**Work to be completed:** Exact copy, no pictures: repeat the data that follows.

**Source material:**
= = =

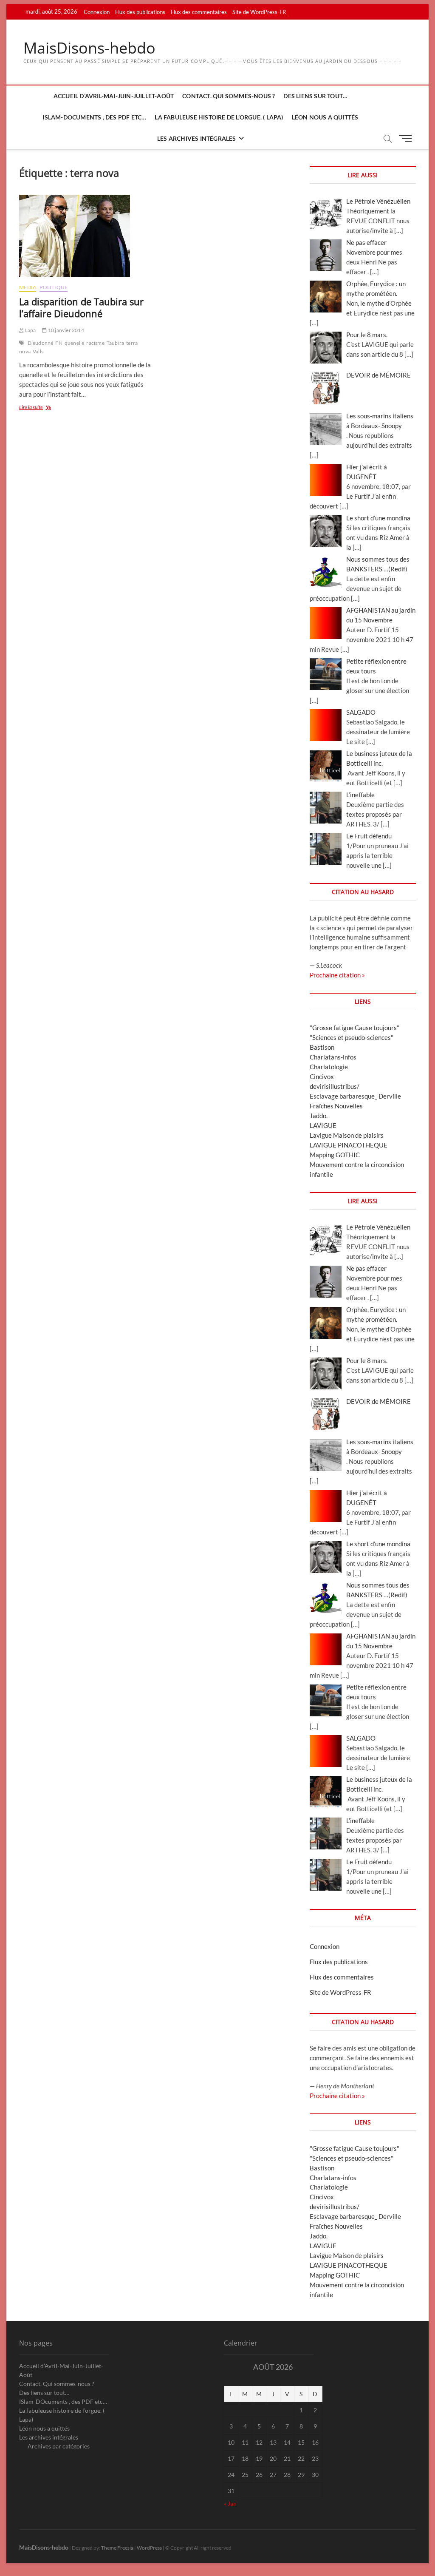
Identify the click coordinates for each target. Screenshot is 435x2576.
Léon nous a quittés (325, 117)
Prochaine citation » (337, 975)
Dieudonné (41, 343)
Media (27, 287)
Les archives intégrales (196, 138)
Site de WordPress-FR (259, 12)
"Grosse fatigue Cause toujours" (354, 1027)
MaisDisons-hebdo (89, 48)
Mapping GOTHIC (335, 1155)
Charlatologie (329, 1067)
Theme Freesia (117, 2548)
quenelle (75, 343)
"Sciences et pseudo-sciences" (351, 1037)
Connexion (97, 12)
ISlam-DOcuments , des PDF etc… (94, 117)
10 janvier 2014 (65, 330)
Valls (38, 351)
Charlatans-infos (333, 1057)
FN (58, 343)
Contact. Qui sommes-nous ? (228, 95)
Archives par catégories (59, 2446)
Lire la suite (42, 407)
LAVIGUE (323, 1125)
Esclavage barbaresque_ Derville (355, 1096)
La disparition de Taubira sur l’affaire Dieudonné (81, 307)
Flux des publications (140, 12)
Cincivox (322, 1076)
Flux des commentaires (199, 12)
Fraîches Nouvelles (336, 1106)
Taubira (115, 343)
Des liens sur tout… (315, 95)
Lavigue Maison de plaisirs (347, 1135)
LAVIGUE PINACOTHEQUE (348, 1145)
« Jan (230, 2503)
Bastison (322, 1047)
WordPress (149, 2548)
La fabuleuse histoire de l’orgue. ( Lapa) (219, 117)
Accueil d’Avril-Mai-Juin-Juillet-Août (114, 95)
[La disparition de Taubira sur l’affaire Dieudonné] (85, 236)
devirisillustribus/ (334, 1086)
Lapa (30, 330)
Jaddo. (319, 1115)
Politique (54, 287)
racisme (95, 343)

= = =

**Problem solution:**
Identify the click coordinates for each target. Screenshot is 435x2576.
Léon nous a quittés (325, 117)
Prochaine citation » (337, 975)
Dieudonné (41, 343)
Media (27, 287)
Les archives intégrales (196, 138)
Site de WordPress-FR (259, 12)
"Grosse fatigue Cause toujours" (354, 1027)
MaisDisons-hebdo (89, 48)
Mapping GOTHIC (335, 1155)
Charlatologie (329, 1067)
Theme Freesia (117, 2548)
quenelle (75, 343)
"Sciences et pseudo-sciences" (351, 1037)
Connexion (97, 12)
ISlam-DOcuments , des PDF etc… (94, 117)
10 janvier 2014 (65, 330)
Valls (38, 351)
Charlatans-infos (333, 1057)
FN (58, 343)
Contact. Qui sommes-nous ? (228, 95)
Archives par catégories (59, 2446)
Lire la suite (42, 407)
LAVIGUE (323, 1125)
Esclavage barbaresque_ Derville (355, 1096)
La disparition de Taubira sur l’affaire Dieudonné (81, 307)
Flux des publications (140, 12)
Cincivox (322, 1076)
Flux des commentaires (199, 12)
Fraîches Nouvelles (336, 1106)
Taubira (115, 343)
Des liens sur tout… (315, 95)
Lavigue Maison de plaisirs (347, 1135)
LAVIGUE PINACOTHEQUE (348, 1145)
« Jan (230, 2503)
Bastison (322, 1047)
WordPress (149, 2548)
La fabuleuse histoire de l’orgue. ( Lapa) (219, 117)
Accueil d’Avril-Mai-Juin-Juillet-Août (114, 95)
[La disparition de Taubira sur l’affaire Dieudonné] (85, 236)
devirisillustribus/ (334, 1086)
Lapa (30, 330)
Jaddo. (319, 1115)
Politique (54, 287)
racisme (95, 343)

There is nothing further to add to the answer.